Proteins play a key role in electron transport processes in biology, but the structure-function relationships governing the electronic properties of peptides are not fully understood. We use a combination of single molecule experiments, molecular dynamic (MD) simulations, and quantum mechanics (QM) calculations to show that the electronic properties of peptides critically depend on the conformational flexibility of peptide backbones. A high-conductance state arises due to a defined secondary structure (beta turn or 3₁₀ helices), whereas a low-conductance state occurs for extended peptide structures. We further investigated the role of solvent, chirality, hydrogen bonding interactions, and steric constraints on peptide electron transport. First, our results show that water is an effective solvent for facilitating electron transport pathways through hierarchical secondary structures relative to other polar or non-polar solvents. Second, peptide sequences containing an -NH (amine) group exhibit higher conductance values due to increased rigidity, the presence of hydrogen bonding, and steric constraints compared to -NR groups, where R is an aromatic or alkyl group. These results indicate that peptides are more conductive than to peptoids of similar molecular length. Third, we introduced stereochemical alterations in alanine- and tyrosine-based peptides. Our results show that heterochiral tyrosine peptides—where non-terminal amino acids have differing chirality— result in enhanced electron transport along the molecular length due to enhanced pi-stacking interactions between the aromatic side chains of tyrosine residues.

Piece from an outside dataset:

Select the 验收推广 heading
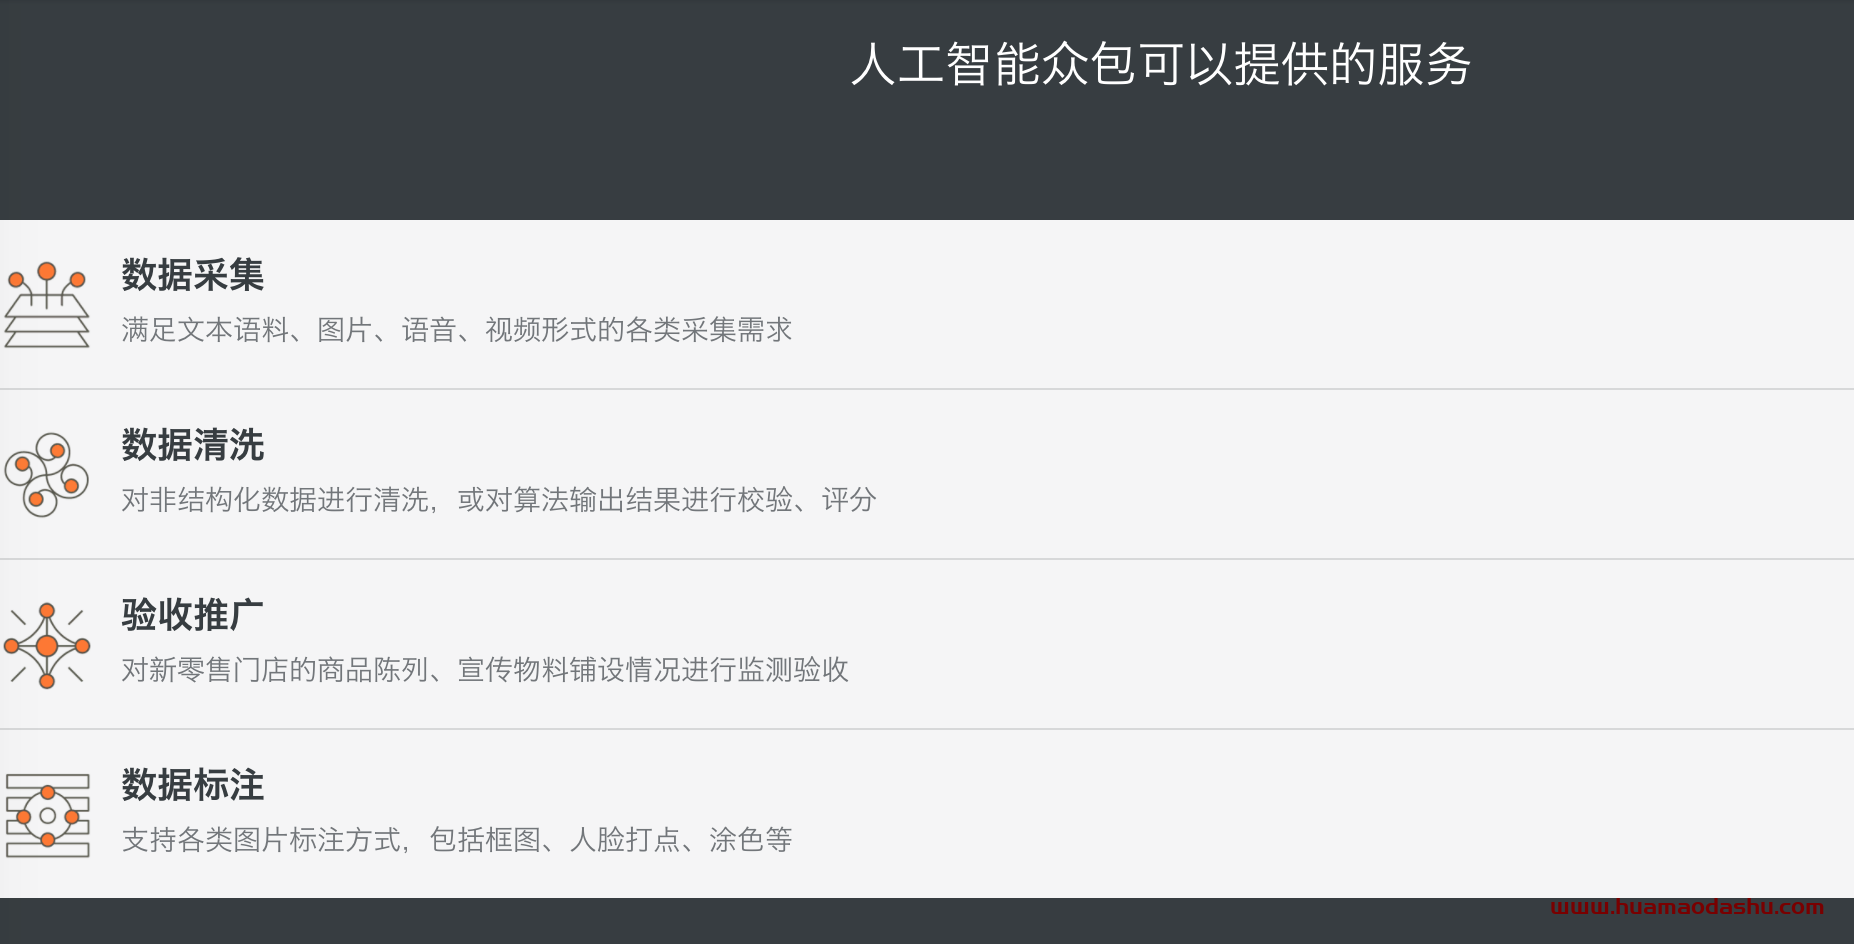Viewport: 1854px width, 944px height. tap(193, 615)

In contrast, heterochiral alanine peptides show enhanced electron transport via the secondary structure pathway due to favorable β-turn conformations. Overall, our results show that peptide chemistry, solvent, hydrogen bonding, steric constrains, and chirality play important distinct and roles peptide electron transport. These results can be utilized as design guidelines for understanding electron transport in more complex peptide or protein sequences, which could play a role in the design of next generation bioelectronic devices.